We have seen first-hand some of the mistakes and traps that lead to Forex traders blowing a Forex trading account of a prop firm. Hopefully we can share some insights of these to help you improve someway. After all, it is in our best interest for all our Forex traders to succeed and make money.

So, lets break down and take a look at how a Forex trader can learn from mistakes and build upon trading success. It all requires knowledge and time, but by tweaking your formula you can better your chances with a Forex trading account.

Advanced statistics

The advanced statistics is a useful and powerful tool for our prop traders, having knowledge on what to look for is crucial. Here if we look at this unfortunately terminated trading account, we can see some things are apparent.

The profit factor is far below 1 and sits at just 0.2. This is one of the lowest profit factors we have seen over a sample size of this amount of trades. The average profits sit at £17.76 whilst the average loss is £69.43 over just 16 trades.
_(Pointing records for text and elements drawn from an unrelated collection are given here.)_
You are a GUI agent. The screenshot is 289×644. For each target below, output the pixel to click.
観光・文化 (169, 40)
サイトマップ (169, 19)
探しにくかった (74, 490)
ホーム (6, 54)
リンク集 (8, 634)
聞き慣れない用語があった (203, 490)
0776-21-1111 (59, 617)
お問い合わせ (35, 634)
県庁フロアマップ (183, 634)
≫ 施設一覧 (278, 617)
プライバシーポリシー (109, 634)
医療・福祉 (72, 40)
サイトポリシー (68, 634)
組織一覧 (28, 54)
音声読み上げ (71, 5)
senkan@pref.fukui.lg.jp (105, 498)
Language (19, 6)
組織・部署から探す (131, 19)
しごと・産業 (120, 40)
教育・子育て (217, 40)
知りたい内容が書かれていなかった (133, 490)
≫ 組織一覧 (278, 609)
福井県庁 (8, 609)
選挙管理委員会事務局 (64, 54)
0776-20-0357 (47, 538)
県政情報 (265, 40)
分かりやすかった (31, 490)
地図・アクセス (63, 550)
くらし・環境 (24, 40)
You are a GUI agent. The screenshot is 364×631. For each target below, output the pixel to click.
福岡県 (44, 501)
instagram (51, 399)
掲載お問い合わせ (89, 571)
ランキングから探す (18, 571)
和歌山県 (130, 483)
The largest loss has also had devastating effects at £294.15. This account started out at £10,000, so this loss on one trade is very significant considering the 5% drawdown rule in place. When Forex traders plan and allocate risk, they should think of these possibilities and always use appropriate risk so that their Forex trading account won’t be in jeopardy.

Due to the combined negative risk to reward ratio and losing trade total, this Forex trader does have a negative expectancy which is not a good thing long term. This trader should look at the current win rate of 43.75% and manage both the risk to reward and risk per position if they want to increase profitability. It is possible to be a profitable Forex trader and have a win rate less than 50%, but the other factors need to be appropriately addressed.
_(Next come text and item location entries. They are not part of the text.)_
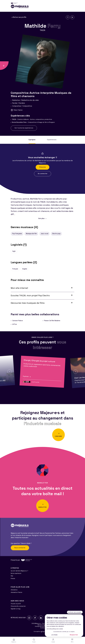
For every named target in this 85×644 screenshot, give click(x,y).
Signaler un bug (16, 609)
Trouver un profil (16, 604)
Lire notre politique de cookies (55, 629)
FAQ (12, 576)
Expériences (52, 140)
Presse (13, 578)
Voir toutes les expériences (24, 128)
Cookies (42, 628)
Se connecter (42, 174)
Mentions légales (42, 625)
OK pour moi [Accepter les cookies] (74, 635)
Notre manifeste (16, 573)
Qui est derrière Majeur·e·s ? (19, 571)
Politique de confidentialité (42, 626)
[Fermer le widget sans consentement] (75, 612)
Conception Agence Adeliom (42, 632)
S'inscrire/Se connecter (18, 606)
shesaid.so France (16, 592)
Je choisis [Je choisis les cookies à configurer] (54, 635)
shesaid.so (14, 590)
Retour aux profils (19, 17)
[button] (10, 372)
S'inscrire (42, 167)
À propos (32, 140)
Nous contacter (20, 548)
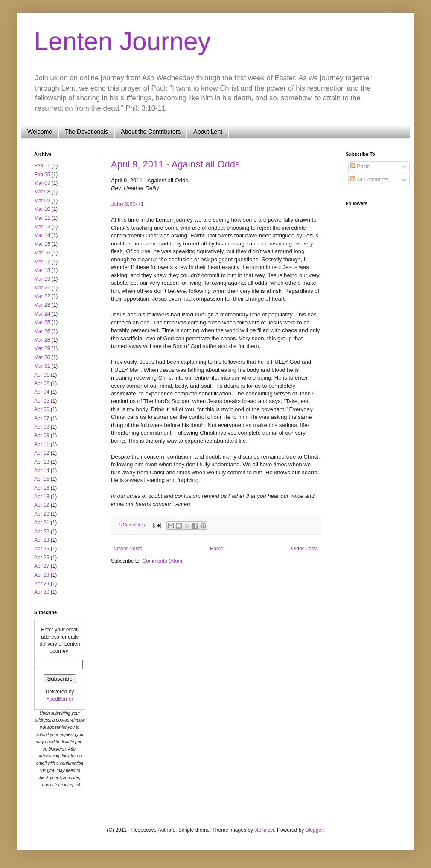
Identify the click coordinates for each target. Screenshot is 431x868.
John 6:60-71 (127, 204)
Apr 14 (41, 471)
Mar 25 (42, 322)
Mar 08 (42, 192)
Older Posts (304, 549)
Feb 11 (42, 166)
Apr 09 (41, 435)
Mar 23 (42, 305)
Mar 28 (42, 340)
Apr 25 (41, 549)
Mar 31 (42, 366)
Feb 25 (42, 175)
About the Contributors (151, 132)
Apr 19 (41, 505)
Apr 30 (41, 592)
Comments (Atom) (163, 561)
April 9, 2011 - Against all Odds (175, 164)
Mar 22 (42, 296)
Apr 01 (41, 375)
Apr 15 (41, 479)
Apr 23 (41, 540)
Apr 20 (41, 514)
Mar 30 (42, 357)
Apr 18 (41, 497)
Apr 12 (41, 453)
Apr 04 (41, 392)
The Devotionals (86, 132)
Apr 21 (41, 523)
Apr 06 (41, 409)
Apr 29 (41, 584)
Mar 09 (42, 201)
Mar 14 (42, 235)
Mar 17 (42, 262)
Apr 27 (41, 566)
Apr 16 (41, 488)
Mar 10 (42, 209)
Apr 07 (41, 418)
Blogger (314, 830)
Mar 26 (42, 331)
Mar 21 (42, 288)
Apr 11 (41, 444)
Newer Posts (128, 549)
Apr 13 (41, 462)
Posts (360, 167)
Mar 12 (42, 227)
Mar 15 (42, 244)
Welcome (40, 132)
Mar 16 (42, 253)
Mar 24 (42, 314)
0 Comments (132, 525)
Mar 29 (42, 348)
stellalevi (264, 830)
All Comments (369, 180)
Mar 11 (42, 218)
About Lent (208, 132)
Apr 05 (41, 401)
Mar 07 (42, 183)
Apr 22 (41, 532)
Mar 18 (42, 270)
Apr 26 (41, 558)
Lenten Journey (122, 41)
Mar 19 (42, 279)
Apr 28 (41, 575)
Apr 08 (41, 427)
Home (217, 549)
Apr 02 (41, 383)
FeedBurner (59, 699)
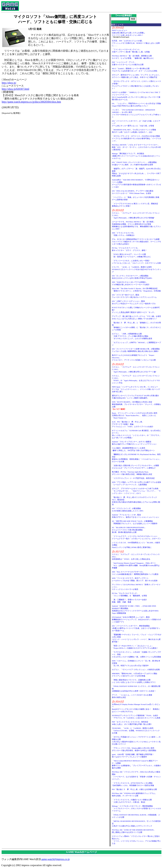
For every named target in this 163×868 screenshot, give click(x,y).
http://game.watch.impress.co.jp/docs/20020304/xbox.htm (31, 102)
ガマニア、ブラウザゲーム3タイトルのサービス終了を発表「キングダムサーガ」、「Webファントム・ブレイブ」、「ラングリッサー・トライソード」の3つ (136, 491)
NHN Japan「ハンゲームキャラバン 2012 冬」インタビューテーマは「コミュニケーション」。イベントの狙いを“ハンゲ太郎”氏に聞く (136, 389)
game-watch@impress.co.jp (56, 859)
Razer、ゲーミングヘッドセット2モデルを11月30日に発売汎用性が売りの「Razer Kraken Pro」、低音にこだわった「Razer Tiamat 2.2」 (135, 415)
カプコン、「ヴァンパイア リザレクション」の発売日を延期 (136, 670)
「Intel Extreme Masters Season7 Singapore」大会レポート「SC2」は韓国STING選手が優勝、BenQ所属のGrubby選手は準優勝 (136, 565)
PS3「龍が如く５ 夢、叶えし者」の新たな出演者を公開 (134, 789)
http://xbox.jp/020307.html (15, 89)
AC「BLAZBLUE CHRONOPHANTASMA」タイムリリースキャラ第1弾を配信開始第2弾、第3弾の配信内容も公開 (129, 530)
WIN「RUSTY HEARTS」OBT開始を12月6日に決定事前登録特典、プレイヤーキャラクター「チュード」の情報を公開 (136, 404)
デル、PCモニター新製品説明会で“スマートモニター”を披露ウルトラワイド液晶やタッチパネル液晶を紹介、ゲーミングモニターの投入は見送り (136, 242)
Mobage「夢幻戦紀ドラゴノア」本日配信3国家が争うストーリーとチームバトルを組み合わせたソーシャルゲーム (136, 156)
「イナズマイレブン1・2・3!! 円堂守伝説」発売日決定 (133, 478)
Setting all trading levels

Through all our account reviews, we are still finding many novice Forex traders fail to set both stop losses and take profits. All of the long-term winning Forex traders we have, all set both stop losses and take profit levels. Without them, then a Forex trader has high chances of failure at some point.
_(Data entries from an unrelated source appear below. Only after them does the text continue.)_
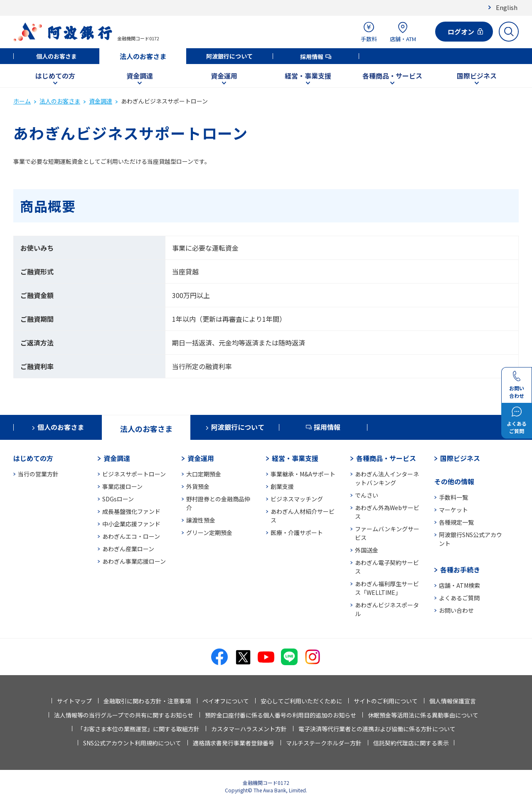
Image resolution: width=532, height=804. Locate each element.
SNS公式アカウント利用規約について (132, 743)
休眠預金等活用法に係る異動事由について (423, 715)
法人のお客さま (143, 56)
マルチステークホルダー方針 (324, 743)
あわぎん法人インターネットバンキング (387, 478)
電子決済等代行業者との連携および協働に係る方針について (377, 729)
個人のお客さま (57, 56)
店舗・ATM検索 (459, 585)
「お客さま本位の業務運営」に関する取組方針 (138, 729)
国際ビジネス (477, 76)
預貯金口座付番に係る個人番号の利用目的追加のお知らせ (281, 715)
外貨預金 (198, 486)
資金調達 (140, 76)
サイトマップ (74, 701)
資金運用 (224, 76)
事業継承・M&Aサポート (303, 474)
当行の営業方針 (38, 474)
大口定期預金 (204, 474)
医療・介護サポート (297, 533)
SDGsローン (118, 499)
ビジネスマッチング (297, 499)
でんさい (367, 495)
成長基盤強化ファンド (131, 511)
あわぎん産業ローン (128, 549)
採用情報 (312, 57)
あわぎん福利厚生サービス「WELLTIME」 (387, 588)
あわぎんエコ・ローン (131, 536)
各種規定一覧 (456, 522)
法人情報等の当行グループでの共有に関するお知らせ (123, 715)
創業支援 (282, 486)
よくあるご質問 (459, 598)
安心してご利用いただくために (301, 701)
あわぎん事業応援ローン (134, 561)
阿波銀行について (229, 56)
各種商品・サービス (392, 76)
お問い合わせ (456, 610)
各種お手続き (460, 570)
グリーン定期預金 (209, 533)
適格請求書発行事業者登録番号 (234, 743)
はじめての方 (55, 76)
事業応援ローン (122, 486)
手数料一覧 (453, 497)
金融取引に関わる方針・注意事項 (147, 701)
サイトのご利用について (386, 701)
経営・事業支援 (308, 76)
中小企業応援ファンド (131, 524)
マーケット (453, 510)
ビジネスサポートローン (134, 474)
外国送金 (367, 550)
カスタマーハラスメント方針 (249, 729)
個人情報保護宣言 (453, 701)
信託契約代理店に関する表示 (411, 743)
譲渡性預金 (201, 520)
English (507, 7)
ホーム (22, 101)
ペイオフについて (226, 701)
They should be used a gospel along any trading strategy. And they complement each other. Without stop losses you have no risk, and without take profits you have no destination for reward. No end points. Just allowing the market to control you Forex trading account. By making sure and staying strict with these levels, you can control your prop trading account yourself.

Too many instruments

As we have said before, being the master of a couple of instruments doesn’t mean you are missing out on opportunities, but rather improving your potential for more consistent growth. Rather than focus on the 10-15 range of symbols, attempting to catch every breakout under the sun, pick 1-3 that has given you best success thus far and run with them.

This will allow you to home in on less fundamental news coverage as you will be looking at announcements for only select currencies. It will also lead to more discipline in other areas. Such as more refined and clear cut technical analysis.


All our funded accounts come with a fixed equity stop out level. Once the account equity level gets below this fixed stop out bar, we will close all running trades and disable trading and access. The stop out level is a fixed value for each funding level, this means that any profit which has been made by the trader increases the loss allowance.